Closed srcshelton closed 4 years ago
Are you building the images with Buildah, or Podman?
@TomSweeneyRedHat PTAL, this sounds concerning
Are you building the images with Buildah, or Podman?
All via podman, I don't have a separate buildah installation.
We do expect a fair number of none:none
images to be generated after builds, because of layer caching; that's not a bug.
However, the inability to remove them because of leftover build containers definitely is. I would expect that a podman image prune
would get rid of all of them without issue.
@srcshelton Multistage builds? (Multiple froms in a single build)

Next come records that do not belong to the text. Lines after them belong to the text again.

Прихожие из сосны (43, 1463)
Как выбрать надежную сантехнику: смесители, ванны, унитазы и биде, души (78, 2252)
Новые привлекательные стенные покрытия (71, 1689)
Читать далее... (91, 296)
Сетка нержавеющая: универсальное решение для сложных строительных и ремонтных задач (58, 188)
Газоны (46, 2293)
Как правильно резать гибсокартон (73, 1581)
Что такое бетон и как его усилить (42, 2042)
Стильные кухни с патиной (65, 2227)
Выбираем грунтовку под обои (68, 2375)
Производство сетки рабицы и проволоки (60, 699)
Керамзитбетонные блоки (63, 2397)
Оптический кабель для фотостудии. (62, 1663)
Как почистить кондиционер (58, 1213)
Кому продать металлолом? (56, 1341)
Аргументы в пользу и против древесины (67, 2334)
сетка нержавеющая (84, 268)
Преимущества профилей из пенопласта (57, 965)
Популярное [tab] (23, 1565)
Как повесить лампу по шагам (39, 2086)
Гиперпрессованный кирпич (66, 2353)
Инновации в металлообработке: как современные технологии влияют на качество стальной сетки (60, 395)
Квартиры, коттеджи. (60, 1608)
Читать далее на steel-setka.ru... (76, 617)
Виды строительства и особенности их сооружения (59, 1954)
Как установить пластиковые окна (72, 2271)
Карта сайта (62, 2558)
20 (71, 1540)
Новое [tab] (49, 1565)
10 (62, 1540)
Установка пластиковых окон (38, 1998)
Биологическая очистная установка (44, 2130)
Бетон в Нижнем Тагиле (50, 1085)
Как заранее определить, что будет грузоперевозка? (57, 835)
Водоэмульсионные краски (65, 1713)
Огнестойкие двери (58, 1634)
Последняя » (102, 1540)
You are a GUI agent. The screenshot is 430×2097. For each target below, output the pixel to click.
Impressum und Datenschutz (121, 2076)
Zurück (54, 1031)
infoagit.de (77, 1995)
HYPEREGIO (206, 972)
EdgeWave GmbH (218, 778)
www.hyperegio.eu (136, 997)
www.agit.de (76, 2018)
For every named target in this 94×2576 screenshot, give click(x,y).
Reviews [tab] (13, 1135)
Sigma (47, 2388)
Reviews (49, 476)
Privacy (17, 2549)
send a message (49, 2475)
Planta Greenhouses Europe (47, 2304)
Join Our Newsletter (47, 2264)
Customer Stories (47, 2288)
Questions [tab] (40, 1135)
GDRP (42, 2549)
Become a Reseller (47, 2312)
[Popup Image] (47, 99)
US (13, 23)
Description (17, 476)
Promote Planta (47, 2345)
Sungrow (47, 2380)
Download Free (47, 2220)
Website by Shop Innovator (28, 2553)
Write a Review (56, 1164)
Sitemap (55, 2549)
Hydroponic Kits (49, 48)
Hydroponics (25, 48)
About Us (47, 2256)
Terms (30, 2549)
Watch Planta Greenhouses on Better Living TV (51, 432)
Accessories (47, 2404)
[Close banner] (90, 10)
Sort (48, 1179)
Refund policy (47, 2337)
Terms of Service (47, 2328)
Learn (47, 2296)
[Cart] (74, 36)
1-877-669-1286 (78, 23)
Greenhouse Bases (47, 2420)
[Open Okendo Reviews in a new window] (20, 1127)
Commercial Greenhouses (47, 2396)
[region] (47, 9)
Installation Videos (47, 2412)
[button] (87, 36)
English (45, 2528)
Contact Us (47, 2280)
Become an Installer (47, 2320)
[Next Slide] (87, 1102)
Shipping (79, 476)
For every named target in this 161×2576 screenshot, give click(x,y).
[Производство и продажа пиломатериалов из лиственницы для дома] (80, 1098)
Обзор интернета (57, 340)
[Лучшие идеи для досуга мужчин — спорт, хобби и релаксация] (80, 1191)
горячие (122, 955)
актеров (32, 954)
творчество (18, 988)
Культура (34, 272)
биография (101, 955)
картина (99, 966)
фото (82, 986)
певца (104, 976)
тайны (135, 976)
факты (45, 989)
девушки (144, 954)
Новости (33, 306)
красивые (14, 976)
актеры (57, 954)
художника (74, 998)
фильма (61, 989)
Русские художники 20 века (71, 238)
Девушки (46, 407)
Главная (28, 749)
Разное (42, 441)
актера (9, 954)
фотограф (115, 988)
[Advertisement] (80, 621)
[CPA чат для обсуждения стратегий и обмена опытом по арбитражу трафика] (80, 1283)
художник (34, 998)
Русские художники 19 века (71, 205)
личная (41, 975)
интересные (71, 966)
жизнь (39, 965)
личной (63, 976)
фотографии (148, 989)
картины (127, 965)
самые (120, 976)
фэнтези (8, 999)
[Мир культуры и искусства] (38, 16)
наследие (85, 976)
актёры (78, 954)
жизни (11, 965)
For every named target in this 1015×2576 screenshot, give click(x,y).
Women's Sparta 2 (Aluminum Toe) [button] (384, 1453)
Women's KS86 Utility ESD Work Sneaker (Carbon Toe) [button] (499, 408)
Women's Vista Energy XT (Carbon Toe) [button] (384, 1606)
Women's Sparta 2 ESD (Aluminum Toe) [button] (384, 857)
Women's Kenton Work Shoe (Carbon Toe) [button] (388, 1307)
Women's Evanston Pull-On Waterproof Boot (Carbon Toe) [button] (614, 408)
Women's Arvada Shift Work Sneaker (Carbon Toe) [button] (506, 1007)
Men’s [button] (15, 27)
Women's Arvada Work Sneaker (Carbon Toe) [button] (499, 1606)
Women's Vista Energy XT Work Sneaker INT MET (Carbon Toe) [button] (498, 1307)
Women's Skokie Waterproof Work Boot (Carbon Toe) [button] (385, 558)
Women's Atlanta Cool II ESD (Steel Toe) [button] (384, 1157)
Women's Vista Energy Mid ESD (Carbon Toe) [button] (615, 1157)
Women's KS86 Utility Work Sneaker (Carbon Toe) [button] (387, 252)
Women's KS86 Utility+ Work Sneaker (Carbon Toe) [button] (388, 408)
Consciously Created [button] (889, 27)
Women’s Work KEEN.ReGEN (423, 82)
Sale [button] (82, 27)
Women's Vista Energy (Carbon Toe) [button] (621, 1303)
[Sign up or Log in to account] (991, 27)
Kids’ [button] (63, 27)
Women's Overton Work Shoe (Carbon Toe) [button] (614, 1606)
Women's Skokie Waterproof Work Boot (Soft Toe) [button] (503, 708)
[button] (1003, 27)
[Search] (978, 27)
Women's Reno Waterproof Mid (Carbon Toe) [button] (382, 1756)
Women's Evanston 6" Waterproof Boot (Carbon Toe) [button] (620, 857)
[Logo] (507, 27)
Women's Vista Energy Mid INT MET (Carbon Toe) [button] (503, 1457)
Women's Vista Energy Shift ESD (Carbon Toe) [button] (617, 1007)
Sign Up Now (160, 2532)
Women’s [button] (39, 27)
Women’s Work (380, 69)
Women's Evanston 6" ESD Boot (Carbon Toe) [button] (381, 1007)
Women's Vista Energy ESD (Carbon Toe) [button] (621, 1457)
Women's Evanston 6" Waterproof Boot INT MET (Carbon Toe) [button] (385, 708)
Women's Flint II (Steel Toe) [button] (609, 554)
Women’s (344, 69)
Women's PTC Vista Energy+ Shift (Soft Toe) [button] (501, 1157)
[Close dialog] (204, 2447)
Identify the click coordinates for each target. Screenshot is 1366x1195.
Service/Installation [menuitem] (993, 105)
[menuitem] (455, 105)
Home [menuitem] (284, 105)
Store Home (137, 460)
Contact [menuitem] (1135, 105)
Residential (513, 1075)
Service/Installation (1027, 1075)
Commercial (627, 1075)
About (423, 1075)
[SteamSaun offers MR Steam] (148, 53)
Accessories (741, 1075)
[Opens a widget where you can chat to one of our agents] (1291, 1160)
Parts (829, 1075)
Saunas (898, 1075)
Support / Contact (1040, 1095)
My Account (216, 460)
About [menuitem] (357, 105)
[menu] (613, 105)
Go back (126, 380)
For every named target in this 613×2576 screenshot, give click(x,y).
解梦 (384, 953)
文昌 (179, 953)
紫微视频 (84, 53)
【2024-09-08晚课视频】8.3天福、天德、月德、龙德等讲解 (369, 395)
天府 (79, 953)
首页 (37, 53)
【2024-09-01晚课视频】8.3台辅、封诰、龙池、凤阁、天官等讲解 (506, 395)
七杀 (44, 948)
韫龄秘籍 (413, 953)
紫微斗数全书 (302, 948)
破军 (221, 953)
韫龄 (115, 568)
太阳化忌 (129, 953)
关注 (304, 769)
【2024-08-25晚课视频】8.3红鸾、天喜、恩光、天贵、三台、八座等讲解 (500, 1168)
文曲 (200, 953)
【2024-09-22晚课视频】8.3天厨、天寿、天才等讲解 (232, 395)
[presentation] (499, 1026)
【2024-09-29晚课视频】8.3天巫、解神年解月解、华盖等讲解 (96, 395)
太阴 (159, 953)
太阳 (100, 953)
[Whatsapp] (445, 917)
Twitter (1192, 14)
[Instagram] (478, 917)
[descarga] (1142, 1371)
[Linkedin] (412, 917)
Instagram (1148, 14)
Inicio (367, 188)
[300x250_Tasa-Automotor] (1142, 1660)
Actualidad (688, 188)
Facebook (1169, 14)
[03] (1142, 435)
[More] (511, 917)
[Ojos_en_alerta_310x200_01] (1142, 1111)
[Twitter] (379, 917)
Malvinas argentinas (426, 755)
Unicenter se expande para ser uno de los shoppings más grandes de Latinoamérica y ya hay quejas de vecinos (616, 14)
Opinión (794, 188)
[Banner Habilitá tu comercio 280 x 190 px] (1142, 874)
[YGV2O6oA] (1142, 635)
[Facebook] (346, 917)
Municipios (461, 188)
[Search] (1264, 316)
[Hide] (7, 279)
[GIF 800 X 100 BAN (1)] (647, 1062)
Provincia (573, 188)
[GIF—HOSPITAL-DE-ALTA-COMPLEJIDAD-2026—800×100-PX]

I'd expect podman to cache layers created during multistage build. Some of layers created during multistage build are untagged top level layers. Those probably show up in podman images ls.
Podman (buildah) should prevent you from removing such layer while build is still in progress. Perhaps there is an issue with this logic (if it exists)
I won't go much further with my guessing 🙂
@srcshelton Multistage builds? (Multiple froms in a single build)
I'd expect podman to cache layers created during multistage build. Some of layers created during multistage build are untagged top level layers. Those probably show up in podman images ls.
Podman (buildah) should prevent you from removing such layer while build is still in progress. Perhaps there is an issue with this logic (if it exists)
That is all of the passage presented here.